Возможно, эта кажущаяся невежливость и восстановила ее против Гари, но теперь-то я уверена: если б мы с ним только обменялись светскими улыбками, она после его ухода первым делом сказала бы что-нибудь такое, например: «Бедный мистер Кумар плохо воспитан. Надо нам посбить с него заносчивости. В сущности, это даже не его вина». Но она поняла, что заносчивость Гари — чепуха по сравнению с той опасностью, которая грозит мне, грозит ему, если наша нелепая, но безобидная прогулка по саду перерастет в дружбу, а Лили, как светская женщина, сразу усмотрела такую возможность.

* * *

И сны мои, кажется, вернулись как раз в это время. Помнишь, тетечка, я когда-то писала тебе про мои сны? Сны, которые одолевали меня, когда я только приехала в Индию, и опять вернулись, когда я переселилась из Пинди в Майапур? Сны про лица. Неизвестно, чьи лица, воображенные, выдуманные, созданные из ничего, но отчетливые до ужаса, потому что абсолютно реальные? Чужие лица, которые преследовали меня даже во сне, потому что наяву мне казалось, что все, кто меня окружает, чужие?

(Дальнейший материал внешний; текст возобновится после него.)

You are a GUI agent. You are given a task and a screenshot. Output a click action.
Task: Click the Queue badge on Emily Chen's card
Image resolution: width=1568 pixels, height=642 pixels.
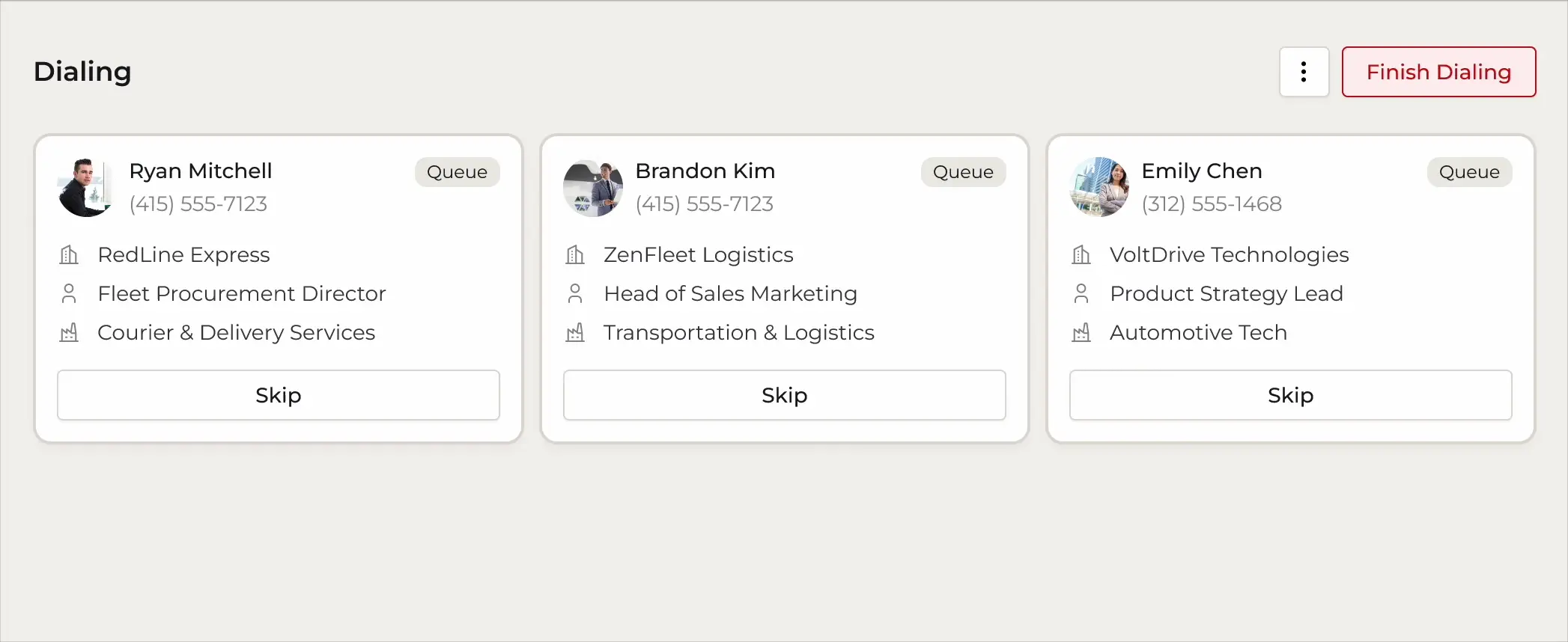click(x=1469, y=172)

Первые недели две в Майапуре, когда все еще было мне внове и я только приглядывалась, они мне не снились. Но потом, как я тебе и писала, был период, когда новизна уже немного стерлась и я все возненавидела, потому что все меня страшило. Наверно, это и началось с того сборища с коктейлями. Мне хотелось поскорей уложить чемоданы и вернуться в Пинди, и это было странно, потому что, когда в Пинди на меня напала тоска по родине, мне хотелось поскорей уложить чемоданы и вернуться в Англию. И как ты тогда, кажется, догадалась о том, что со мной творится, так теперь, наверно, догадалась и Лили. Но в какой мере приписала мою нервозность (которую я так старалась скрыть) мыслям о мистере Кумаре? И в какой мере она действительно была вызвана этими мыслями?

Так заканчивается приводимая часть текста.